Uttar Pradesh Chief Minister Adityanath said on Tuesday that the Muslim population in India has increased since Partition because the country gave special rights to the community, unlike in Pakistan, The Indian Express reported on Wednesday. He claimed that the protests against the Citizenship Amendment Act were a conspiracy by a “crooked” Opposition.
“The Muslim population in India has increased manifold since 1947, it has gone up by seven to eight times,” Adityanath claimed while addressing a rally in Bihar’s Gaya city, organised by the Bharatiya Janata Party in support of the citizenship law. “No one has any objection. Their population has increased because they have been given special rights and facilities. All possible steps were taken to ensure their growth. But what happened in Pakistan?”
Adityanath wondered why the Hindu population in Pakistan has decreased since 1947, and said there was no clue where they had gone.
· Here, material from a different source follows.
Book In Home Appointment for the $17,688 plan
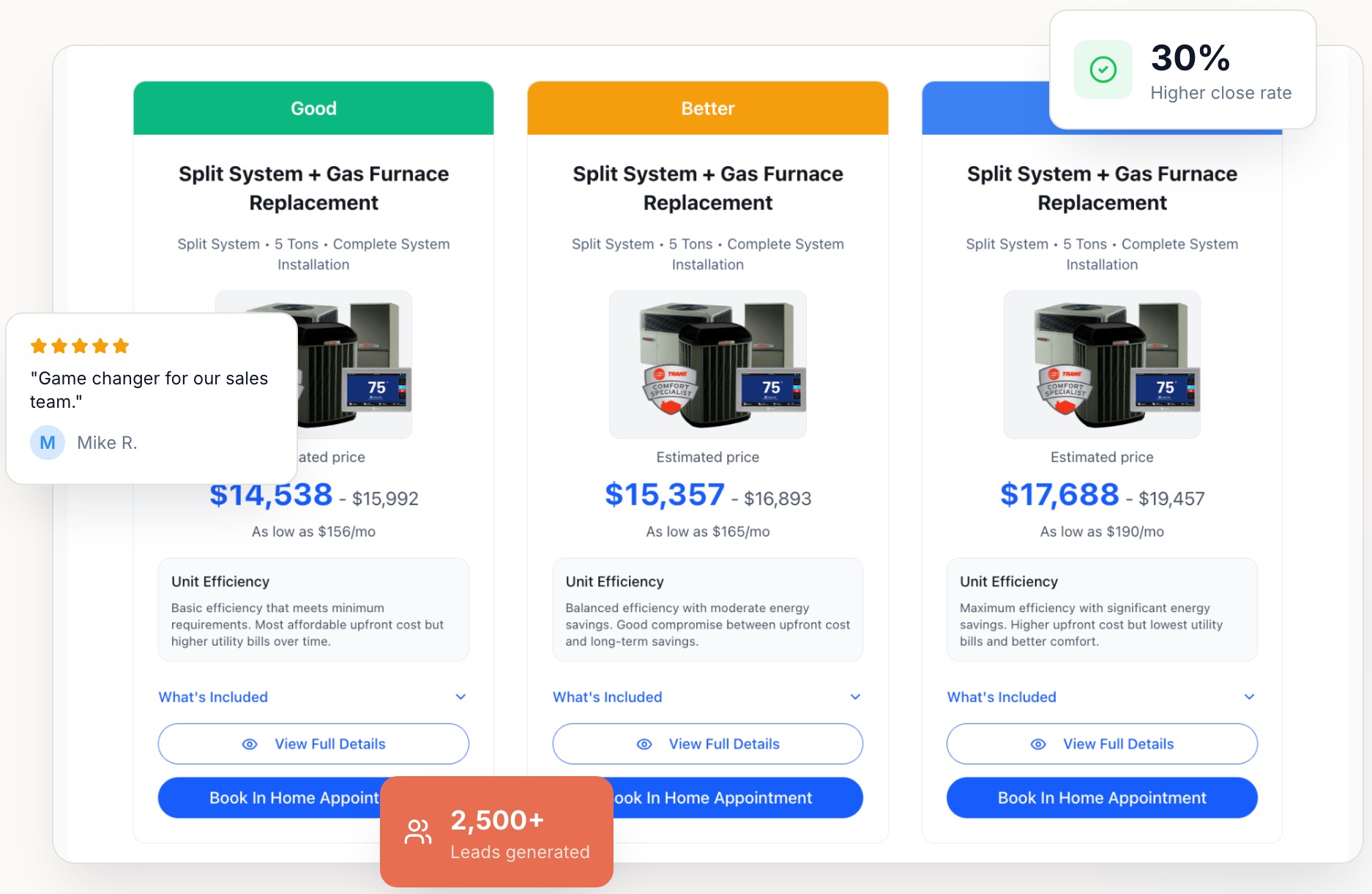Viewport: 1372px width, 894px height. coord(1102,798)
He also claimed that anyone who opposes the Citizenship Amendment Act is working against national interests.
Adityanath said Bihar Deputy Chief Minister Sushil Kumar Modi and state BJP chief Sanjay Jaiswal have articulated how the Citizenship Amendment Act is about granting citizenship to persecuted refugees, and not about taking anyone’s citizenship away. “For taking such a step, Prime Minister Narendra Modi and Home Minister Amit Shah deserve acclaim,” he said. “Instead, they are being attacked.”
“Protests are taking place across the country and a crooked Opposition is adding fuel to the fire,” the Uttar Pradesh chief minister said. Adityanath claimed that those who are resentful of a united India, which is becoming a reality under Narendra Modi, have hatched a conspiracy.
Adityanath said that many people benefited from welfare schemes like Ujjwala Yojana and Ayushman Bharat for which the beneficiary’s religion or caste are not declared. “This new India does not cower, like the Congress did, before Pakistan’s atomic power,” Adityanath asserted. He added that Pakistan is now afraid of losing even Pakistan-occupied Kashmir after the Centre abrogated Jammu and Kashmir’s special status. He claimed that it was “wrongly introduced” by former Prime Minister Jawaharlal Nehru.
Midway through Adityanath’s speech at the Gandhi Maidan, a bunch of black balloons rose up above the northern side of the ground, The Hindu reported. However, the chief minister ignored the balloons and carried on.
Sushil Kumar Modi, Sanjay Jaiswal and Bihar minister Prem Kumar attended Adityanath’s rally. Several young people dressed in saffron-coloured clothes shouted “Jai Shri Ram” sitting in the front row.
Meanwhile, hundreds of protesters, under the banner of the Samvidhan Bachao Morcha (Save the Constitution Forum), demonstrated at a short distance from Gandhi Maidan. They have been protesting against the Citizenship Amendment Act for the last 17 days. “A huge amount of resentment is building... against this discriminatory law CAA and proposed exercises like National Register of Citizens and National Population Register in Gaya,” convener of the forum, Omair Khan told The Hindu.
The population register is linked to the census, due in 2021, and is described as “the first step towards the creation of a National Register of Citizens”. The NRC is a proposed nationwide exercise to identify undocumented migrants.
The Citizenship Amendment Act, passed in Parliament on December 11 and notified on January 10, provides citizenship to refugees from six minority religious communities from Bangladesh, Afghanistan and Pakistan, provided they have lived in India for six years and entered India by December 31, 2014. The Act sparked nationwide protests for excluding Muslims.
At least 26 people died during last month’s protests against the legislation – 19 in Uttar Pradesh, five in Assam and two in Karnataka. The Uttar Pradesh Police, in particular, have been accused of brutalities, such as entering people’s homes to destroy their property, arresting innocents and detaining and targeting minors.